The threat is clear. Absolute.
I stand. “Consider it done.”
“See that it is.”
I make it three blocks from Damien’s office before I have to stop, bracing against the side of a building, forcing air into lungs that don’t want to expand. Panic claws at my throat—not fear for myself, but for her.
If the Bratva sees Janice as leverage, they won’t hesitate. They’ll take her, use her, break her down into component partsdesigned to make me comply. And when they’re done, when I’ve given them everything they want, they’ll kill her anyway.
Just to prove they can.
The only way to protect her is to cut her loose completely. Make her irrelevant. Make her invisible.
Make her hate me enough that she never looks back.
I call my secretary from the car.
“I need you to make a call to Carmichael Consulting. The intern they placed at our new site—Janice Woods. I want her internship terminated. Effective immediately.”

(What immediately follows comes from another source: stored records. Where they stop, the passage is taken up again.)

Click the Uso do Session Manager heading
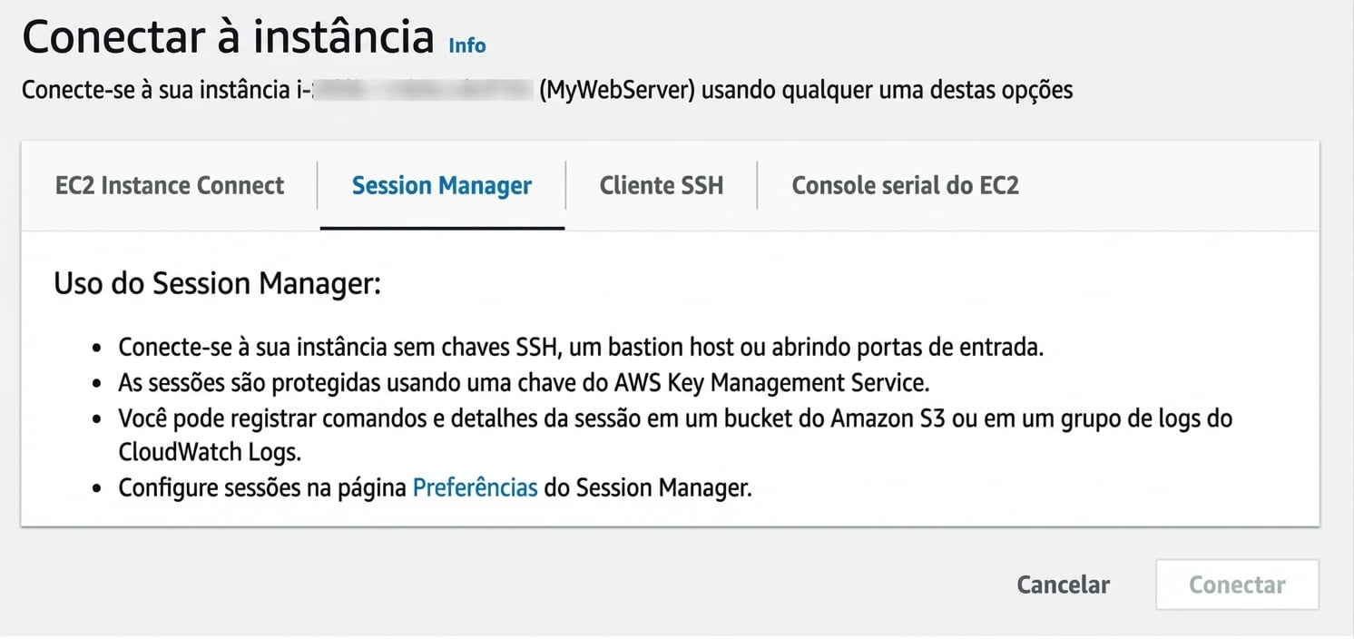 [x=214, y=282]
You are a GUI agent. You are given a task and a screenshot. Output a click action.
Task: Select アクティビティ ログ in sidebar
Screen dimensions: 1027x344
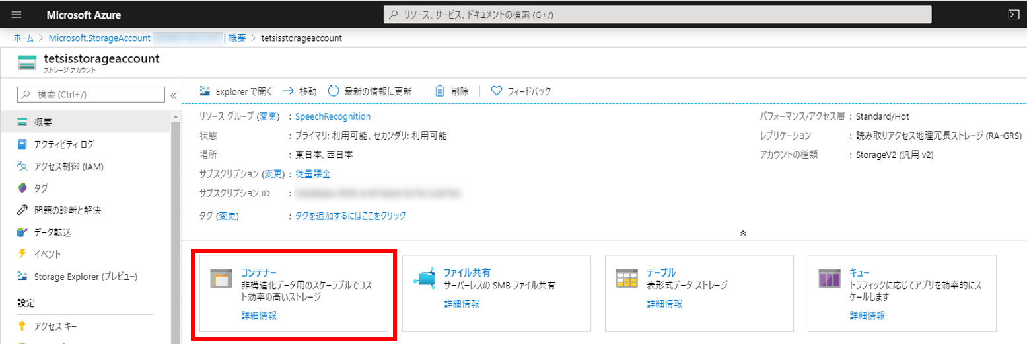[x=64, y=144]
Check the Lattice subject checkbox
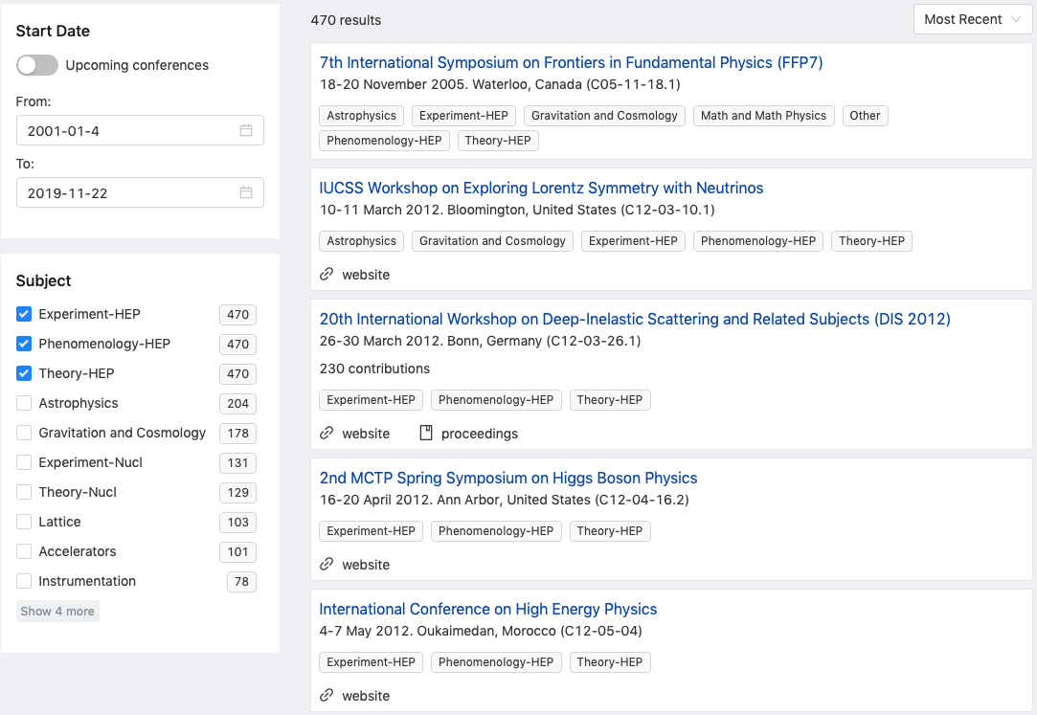The height and width of the screenshot is (715, 1037). click(24, 522)
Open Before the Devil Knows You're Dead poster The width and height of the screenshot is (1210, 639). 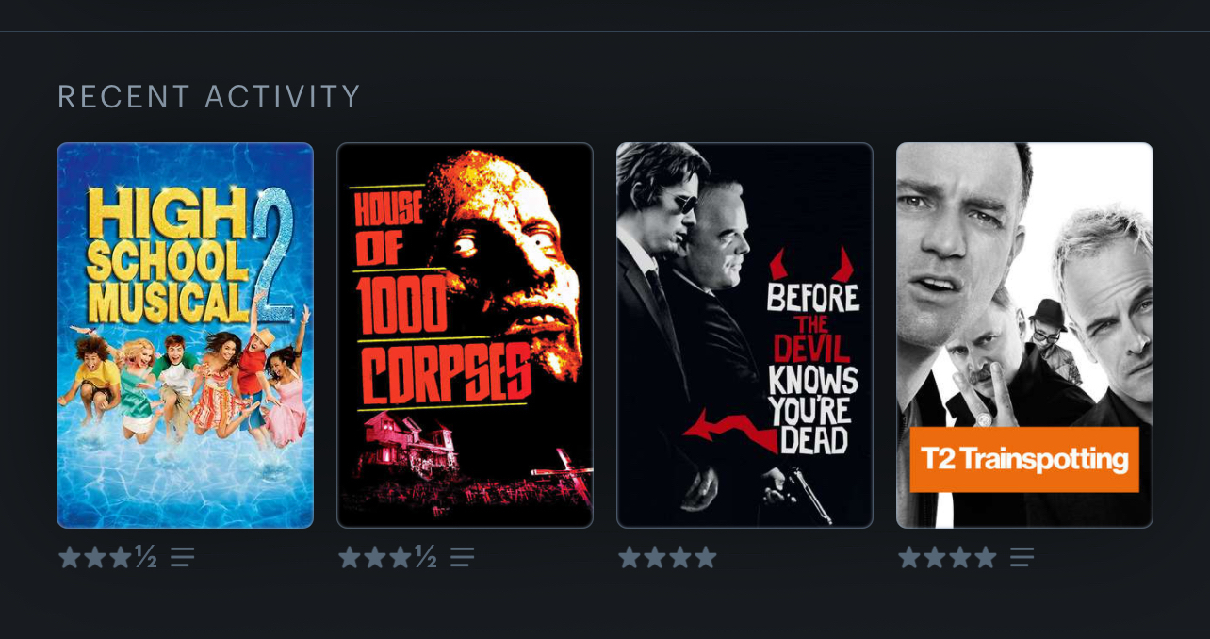[x=745, y=336]
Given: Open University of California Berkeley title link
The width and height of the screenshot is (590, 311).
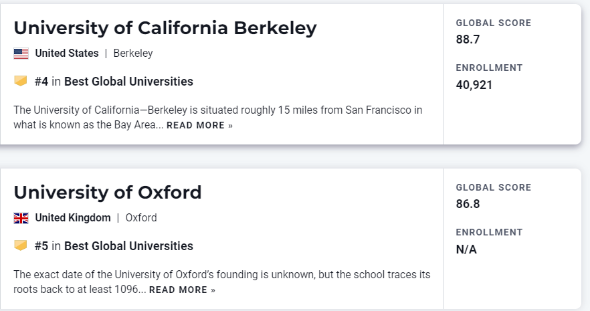Looking at the screenshot, I should (165, 28).
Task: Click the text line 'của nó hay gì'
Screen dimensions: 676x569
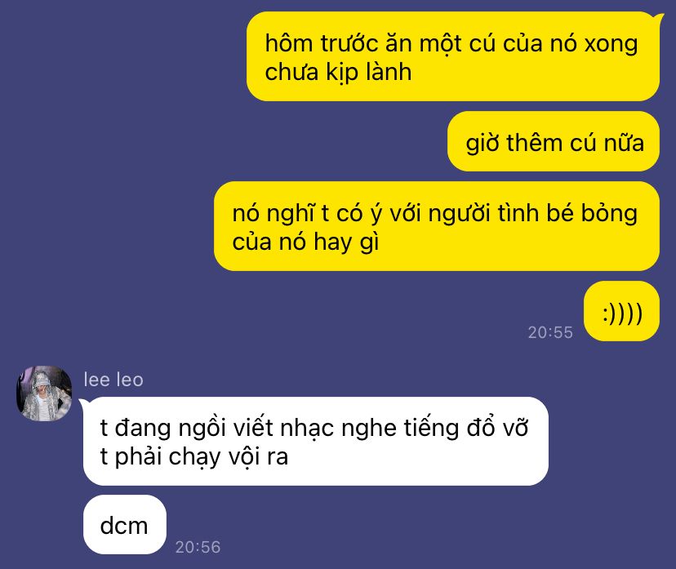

“Sir?” Marina’s voice carries surprise. She’s worked for me long enough to know I don’t involve myself in personnel decisions at that level. “May I ask the reason?”
“Performance issues and lack of professionalism. Use whatever language keeps it clean and doesn’t open us to liability.”
“Of course. Should I—”
“Handle it today. No delays.”
“Understood.”
I end the call and stare out at the city sliding past. Somewhere out there, Janice is probably still in my bed, or maybe in the car on her way home, replaying last night and trying to make sense of the note I left.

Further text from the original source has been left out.